In 1878, the Timber and Stone Act was passed. It provided that unoffered, unappropriated, and unreserved surveyed public lands in California, Oregon, Nevada, and Washington Territory, valuable chiefly for timber or stone and unfit for agriculture, could be purchased in quantities not to exceed 160 acres for $2.50 per acre. Similar to the preemption and homestead laws, applicants had to swear that (1) the land was being purchased for their own use and benefit and (2) no agreement had been made with anyone else to whom title would be conveyed upon patent.

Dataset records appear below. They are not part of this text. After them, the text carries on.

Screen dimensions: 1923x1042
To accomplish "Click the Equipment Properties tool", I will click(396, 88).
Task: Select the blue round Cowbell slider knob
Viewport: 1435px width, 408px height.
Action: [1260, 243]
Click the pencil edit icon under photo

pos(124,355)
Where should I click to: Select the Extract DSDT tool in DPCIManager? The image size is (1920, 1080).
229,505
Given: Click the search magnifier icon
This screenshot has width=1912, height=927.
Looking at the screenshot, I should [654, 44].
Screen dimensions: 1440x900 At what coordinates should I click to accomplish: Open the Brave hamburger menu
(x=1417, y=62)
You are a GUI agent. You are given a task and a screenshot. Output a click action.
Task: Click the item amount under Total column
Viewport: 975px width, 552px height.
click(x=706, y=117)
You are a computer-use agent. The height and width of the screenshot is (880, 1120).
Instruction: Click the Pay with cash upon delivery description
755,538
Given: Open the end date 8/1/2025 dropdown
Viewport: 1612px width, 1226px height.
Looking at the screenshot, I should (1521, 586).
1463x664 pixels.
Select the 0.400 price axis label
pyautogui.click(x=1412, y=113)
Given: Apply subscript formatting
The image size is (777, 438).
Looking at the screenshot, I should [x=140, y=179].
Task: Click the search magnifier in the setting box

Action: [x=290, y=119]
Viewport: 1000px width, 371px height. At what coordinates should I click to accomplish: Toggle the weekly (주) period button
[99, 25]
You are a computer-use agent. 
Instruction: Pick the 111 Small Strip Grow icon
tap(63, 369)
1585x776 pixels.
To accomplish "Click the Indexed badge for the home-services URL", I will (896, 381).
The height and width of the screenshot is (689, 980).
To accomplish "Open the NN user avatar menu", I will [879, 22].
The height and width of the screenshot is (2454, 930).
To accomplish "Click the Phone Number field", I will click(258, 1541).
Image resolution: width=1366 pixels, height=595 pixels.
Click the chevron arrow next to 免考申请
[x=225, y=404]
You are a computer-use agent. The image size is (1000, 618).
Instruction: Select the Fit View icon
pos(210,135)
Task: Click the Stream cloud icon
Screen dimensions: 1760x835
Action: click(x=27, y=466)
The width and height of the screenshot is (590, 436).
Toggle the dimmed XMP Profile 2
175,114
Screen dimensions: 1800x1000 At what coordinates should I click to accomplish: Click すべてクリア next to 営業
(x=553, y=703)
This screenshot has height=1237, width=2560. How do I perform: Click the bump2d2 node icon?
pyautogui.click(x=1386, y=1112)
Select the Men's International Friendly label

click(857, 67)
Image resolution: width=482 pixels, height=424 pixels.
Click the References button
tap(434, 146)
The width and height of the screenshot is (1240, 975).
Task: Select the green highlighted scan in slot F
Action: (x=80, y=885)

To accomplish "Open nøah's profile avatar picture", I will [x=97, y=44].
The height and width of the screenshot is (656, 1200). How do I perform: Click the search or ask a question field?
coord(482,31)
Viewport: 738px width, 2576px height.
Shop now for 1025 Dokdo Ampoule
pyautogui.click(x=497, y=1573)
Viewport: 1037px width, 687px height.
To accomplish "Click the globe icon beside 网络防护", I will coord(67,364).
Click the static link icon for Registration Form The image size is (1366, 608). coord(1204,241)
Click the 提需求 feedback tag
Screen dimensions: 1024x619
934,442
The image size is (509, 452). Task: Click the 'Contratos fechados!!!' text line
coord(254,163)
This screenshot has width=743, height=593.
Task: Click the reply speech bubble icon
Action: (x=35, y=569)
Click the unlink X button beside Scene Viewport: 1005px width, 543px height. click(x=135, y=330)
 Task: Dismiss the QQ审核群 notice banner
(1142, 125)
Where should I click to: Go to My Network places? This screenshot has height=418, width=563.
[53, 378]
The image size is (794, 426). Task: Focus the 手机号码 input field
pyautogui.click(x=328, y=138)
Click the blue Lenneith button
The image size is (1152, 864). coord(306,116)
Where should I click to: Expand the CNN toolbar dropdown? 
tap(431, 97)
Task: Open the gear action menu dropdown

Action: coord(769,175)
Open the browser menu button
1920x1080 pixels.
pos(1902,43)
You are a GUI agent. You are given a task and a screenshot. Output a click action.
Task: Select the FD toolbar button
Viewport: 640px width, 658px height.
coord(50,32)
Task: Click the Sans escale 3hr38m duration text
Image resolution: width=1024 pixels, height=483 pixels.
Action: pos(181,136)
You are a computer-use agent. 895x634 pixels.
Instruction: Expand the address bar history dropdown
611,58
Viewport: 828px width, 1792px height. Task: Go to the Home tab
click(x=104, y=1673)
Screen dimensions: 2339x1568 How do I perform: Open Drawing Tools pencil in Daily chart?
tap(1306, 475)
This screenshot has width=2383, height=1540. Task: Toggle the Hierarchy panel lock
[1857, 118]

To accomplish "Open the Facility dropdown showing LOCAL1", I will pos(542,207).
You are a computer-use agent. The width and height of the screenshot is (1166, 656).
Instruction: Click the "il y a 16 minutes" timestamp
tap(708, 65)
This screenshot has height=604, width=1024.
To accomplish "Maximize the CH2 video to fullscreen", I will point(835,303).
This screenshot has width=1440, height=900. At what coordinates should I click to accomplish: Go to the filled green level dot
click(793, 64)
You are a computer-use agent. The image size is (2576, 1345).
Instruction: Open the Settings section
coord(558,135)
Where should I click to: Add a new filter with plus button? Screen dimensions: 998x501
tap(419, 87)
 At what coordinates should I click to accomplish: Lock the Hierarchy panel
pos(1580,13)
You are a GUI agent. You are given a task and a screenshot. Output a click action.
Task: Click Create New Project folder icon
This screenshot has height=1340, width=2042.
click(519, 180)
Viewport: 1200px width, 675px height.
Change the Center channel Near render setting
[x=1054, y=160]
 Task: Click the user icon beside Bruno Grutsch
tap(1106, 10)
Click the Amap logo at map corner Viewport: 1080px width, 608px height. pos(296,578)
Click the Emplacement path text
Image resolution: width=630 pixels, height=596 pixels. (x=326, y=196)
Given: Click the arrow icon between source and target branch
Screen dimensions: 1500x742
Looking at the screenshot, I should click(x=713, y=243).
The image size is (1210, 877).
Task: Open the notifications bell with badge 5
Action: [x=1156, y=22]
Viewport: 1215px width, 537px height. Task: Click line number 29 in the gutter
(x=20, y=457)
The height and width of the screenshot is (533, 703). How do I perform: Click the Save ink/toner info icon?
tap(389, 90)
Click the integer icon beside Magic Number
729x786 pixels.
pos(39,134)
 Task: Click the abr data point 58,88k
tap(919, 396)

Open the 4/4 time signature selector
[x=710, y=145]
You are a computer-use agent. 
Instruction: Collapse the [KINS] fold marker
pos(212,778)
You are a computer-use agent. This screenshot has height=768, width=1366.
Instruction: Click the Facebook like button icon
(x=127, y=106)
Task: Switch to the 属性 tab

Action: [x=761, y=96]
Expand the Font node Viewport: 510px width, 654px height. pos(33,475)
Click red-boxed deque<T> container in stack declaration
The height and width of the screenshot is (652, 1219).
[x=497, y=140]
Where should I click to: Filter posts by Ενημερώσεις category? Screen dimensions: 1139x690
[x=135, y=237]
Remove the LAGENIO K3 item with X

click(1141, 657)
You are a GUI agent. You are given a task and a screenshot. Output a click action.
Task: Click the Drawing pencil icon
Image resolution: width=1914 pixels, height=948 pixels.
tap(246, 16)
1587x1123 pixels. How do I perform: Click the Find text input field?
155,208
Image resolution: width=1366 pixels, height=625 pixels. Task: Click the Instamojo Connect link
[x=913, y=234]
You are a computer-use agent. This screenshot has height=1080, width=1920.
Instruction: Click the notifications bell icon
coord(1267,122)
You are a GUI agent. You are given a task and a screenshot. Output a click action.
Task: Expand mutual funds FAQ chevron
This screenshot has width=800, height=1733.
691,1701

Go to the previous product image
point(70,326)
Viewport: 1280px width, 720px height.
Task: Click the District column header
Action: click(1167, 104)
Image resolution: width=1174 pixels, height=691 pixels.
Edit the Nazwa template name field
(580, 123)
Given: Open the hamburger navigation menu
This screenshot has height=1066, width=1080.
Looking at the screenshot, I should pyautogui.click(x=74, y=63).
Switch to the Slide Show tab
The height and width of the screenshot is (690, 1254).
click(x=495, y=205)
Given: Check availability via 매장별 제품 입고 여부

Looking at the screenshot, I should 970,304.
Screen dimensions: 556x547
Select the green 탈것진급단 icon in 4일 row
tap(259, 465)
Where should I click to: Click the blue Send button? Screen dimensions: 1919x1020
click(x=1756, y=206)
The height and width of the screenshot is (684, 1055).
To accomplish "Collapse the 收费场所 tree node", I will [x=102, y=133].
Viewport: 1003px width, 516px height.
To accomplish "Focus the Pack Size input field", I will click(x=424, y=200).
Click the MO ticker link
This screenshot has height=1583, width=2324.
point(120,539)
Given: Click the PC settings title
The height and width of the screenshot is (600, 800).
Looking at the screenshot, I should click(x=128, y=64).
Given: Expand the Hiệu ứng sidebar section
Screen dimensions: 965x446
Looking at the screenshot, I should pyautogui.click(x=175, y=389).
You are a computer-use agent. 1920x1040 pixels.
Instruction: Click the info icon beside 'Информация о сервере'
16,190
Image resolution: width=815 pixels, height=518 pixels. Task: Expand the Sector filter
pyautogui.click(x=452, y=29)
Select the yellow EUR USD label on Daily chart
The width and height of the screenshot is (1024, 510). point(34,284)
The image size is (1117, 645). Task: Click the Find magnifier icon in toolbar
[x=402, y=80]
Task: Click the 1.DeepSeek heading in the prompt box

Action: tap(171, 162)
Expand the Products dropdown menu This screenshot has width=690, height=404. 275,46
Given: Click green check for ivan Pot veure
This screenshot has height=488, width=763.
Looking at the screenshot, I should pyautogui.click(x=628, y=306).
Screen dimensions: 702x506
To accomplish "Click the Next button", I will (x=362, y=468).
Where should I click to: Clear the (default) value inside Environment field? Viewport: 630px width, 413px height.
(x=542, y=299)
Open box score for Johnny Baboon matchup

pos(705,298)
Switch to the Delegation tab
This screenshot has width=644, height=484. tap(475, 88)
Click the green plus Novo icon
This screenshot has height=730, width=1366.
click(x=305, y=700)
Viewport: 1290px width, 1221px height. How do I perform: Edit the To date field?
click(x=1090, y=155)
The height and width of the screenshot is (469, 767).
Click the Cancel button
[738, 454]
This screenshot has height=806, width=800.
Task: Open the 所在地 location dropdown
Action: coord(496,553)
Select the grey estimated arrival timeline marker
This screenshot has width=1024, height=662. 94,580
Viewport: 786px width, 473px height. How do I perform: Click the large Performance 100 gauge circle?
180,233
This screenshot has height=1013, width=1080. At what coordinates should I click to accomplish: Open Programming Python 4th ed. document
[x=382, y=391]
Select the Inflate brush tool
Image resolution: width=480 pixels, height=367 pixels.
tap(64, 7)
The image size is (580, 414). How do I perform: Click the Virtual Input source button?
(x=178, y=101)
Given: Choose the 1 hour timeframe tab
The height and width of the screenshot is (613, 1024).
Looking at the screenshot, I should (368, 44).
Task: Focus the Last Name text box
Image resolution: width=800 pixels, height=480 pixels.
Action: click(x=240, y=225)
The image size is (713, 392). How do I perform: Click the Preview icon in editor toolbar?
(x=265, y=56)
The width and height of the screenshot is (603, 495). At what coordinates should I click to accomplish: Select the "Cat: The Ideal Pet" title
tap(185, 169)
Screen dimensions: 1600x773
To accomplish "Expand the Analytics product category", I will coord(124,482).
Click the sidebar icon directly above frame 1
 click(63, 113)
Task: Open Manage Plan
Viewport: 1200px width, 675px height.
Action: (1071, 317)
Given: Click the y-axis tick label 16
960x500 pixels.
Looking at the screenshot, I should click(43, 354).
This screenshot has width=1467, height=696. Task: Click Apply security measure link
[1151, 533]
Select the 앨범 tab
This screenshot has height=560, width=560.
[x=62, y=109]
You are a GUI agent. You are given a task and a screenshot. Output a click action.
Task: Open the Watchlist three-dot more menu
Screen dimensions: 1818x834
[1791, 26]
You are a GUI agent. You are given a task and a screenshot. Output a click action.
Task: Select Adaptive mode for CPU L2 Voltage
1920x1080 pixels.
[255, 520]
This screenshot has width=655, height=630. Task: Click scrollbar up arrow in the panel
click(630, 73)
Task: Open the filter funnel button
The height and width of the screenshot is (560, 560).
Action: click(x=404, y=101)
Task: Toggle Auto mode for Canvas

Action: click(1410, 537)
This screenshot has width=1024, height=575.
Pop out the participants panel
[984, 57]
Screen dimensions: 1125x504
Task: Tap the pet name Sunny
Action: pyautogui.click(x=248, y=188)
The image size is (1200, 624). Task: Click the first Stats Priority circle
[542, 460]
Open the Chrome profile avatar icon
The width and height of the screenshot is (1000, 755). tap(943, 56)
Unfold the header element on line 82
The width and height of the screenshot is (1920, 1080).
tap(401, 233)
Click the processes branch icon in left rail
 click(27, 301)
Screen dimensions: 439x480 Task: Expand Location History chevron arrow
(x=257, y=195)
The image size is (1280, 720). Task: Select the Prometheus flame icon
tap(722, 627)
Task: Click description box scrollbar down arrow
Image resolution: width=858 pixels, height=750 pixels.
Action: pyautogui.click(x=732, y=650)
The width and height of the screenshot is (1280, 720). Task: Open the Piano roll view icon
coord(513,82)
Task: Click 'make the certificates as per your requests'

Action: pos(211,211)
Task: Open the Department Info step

Fraud and abuse resulting from this 1878 Act was facilitated by a Supreme Court ruling that said settlers who immediately sold the timber and/or land were nevertheless taking it up for their own exclusive use and benefit. Nearly one-third of the privately-owned timberland in the Pacific Northwest was acquired by purchase under this act. In 1892 the Timber and Stone Act was extended to all public land states. A little over 13 million acres of federal land was disposed of as a result. The Timber and Stone Act of 1878 is significant in that it recognized another beneficial use of federal land in addition to military needs, cropland settlement, and mineral development.


The Irrigation and Desert Land Additions

In 1875 individuals in Lassen County, California were authorized by Congress (the Act of March 3, 1875) to file plans for irrigating up to 640 acres of non-timbered, non-mineral land and to enter these lands upon payment of 25 cents per acre. Congress further stipulated that if these individuals could offer proof within two years that they had reclaimed the 640 acres they could take title upon payment of an additional $1 per acre. In 1877, Congress legislated a similar land sale plan throughout the states of California, Oregon, and Nevada and to the territories of Washington, Idaho, Montana, Utah, Wyoming, Arizona, New Mexico (the future eleven ¨western states¨ of subsequent public land law), and Dakota. The Desert Land Law, as the legislation was named, authorized a three-year period between the initial filing and proof of improvements. Nearly nine million acres of federal land were conveyed through the Desert Land Law of 1877.